Onverminderd artikel 22 wordt in dit artikel de procedure vastgesteld voor de overdracht van een onderdaan van een derde land die is aangehouden in grensgebieden als bedoeld in artikel 23, in omstandigheden waarin aan de volgende voorwaarden wordt voldaan:
- a)
de onderdaan van het derde land is aangehouden tijdens controles die door de bevoegde autoriteiten van beide lidstaten zijn uitgevoerd in het kader van bilaterale samenwerking, welke met name gezamenlijke politiepatrouilles kunnen omvatten, mits de lidstaten hebben besloten in het kader van dat bilateraal samenwerkingsverband een dergelijke procedure te gebruiken, en
- b)
er zijn duidelijke aanwijzingen dat de onderdaan van het derde land rechtstreeks vanuit een andere lidstaat is aangekomen, waarbij is vastgesteld dat hij of zij niet het recht heeft om te verblijven op het grondgebied van de lidstaat waar hij of zij is aangekomen, blijkens onmiddellijk voor de aanhoudende autoriteiten beschikbare informatie, waaronder verklaringen van de betrokkene, bij die betrokkene aangetroffen identiteits-, reis- of andere documenten of blijkens de resultaten van bevragingen van relevante nationale databanken en databanken van de Unie.

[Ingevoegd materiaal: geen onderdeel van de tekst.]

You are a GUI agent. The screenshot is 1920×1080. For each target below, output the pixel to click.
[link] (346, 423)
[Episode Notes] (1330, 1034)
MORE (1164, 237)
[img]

De in de leden 1 en 2 vastgestelde procedure is niet van toepassing op verzoekers zoals gedefinieerd in artikel 3, punt 13), van Verordening (EU) 2024/1348 van het Europees Parlement en de Raad (1) of op personen die internationale bescherming genieten zoals gedefinieerd in artikel 3, punt 4), van Verordening (EU) 2024/1347 van het Europees Parlement en de Raad (2).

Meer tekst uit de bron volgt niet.